**WORK REQUIRED:**
Write out the lines from the start of the records through the line containing "click(x=871, y=713)", inclusive, keeping them identical.

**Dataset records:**
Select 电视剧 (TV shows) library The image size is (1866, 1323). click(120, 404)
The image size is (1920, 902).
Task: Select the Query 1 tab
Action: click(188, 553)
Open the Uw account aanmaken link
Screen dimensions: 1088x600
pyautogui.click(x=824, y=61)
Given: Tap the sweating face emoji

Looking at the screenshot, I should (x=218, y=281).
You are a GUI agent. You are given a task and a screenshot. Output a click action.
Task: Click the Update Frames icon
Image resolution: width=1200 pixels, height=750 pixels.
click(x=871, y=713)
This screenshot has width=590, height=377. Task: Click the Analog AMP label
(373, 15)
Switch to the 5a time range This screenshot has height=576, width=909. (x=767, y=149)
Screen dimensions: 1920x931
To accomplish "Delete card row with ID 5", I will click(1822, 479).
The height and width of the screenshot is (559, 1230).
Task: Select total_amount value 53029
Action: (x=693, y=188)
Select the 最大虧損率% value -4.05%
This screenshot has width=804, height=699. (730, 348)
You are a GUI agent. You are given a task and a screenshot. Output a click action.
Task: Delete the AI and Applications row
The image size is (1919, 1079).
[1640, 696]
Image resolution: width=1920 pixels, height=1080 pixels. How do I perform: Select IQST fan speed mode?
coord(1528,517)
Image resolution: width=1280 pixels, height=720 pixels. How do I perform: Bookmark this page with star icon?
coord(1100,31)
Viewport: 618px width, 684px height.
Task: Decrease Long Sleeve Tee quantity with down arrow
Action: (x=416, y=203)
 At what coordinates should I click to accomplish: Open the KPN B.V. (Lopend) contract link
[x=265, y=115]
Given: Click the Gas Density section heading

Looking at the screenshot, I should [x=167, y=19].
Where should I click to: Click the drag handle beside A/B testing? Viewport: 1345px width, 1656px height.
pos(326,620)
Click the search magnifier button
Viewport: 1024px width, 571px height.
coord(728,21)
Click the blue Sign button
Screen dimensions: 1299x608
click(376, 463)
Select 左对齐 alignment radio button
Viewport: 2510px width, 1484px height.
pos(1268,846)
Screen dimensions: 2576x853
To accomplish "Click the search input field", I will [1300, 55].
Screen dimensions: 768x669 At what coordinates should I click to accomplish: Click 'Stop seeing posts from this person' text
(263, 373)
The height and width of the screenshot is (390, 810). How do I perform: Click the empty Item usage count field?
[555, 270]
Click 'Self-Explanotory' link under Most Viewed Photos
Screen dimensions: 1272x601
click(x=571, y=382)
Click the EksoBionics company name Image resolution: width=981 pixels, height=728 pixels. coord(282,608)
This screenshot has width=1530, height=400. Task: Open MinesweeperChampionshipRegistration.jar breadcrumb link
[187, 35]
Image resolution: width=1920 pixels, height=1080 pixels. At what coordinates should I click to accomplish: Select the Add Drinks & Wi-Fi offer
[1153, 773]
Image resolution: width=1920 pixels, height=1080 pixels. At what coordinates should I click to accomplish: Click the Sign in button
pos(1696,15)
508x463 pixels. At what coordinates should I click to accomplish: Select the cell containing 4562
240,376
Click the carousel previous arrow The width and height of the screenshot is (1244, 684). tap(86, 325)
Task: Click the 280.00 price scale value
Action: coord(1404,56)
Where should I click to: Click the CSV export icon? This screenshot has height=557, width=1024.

**ANSWER TO THE PROBLEM:**
Select 电视剧 (TV shows) library The image size is (1866, 1323). click(120, 404)
The image size is (1920, 902).
Task: Select the Query 1 tab
Action: click(188, 553)
Open the Uw account aanmaken link
Screen dimensions: 1088x600
pyautogui.click(x=824, y=61)
Given: Tap the sweating face emoji

Looking at the screenshot, I should (x=218, y=281).
You are a GUI agent. You are given a task and a screenshot. Output a click action.
Task: Click the Update Frames icon
Image resolution: width=1200 pixels, height=750 pixels.
click(x=871, y=713)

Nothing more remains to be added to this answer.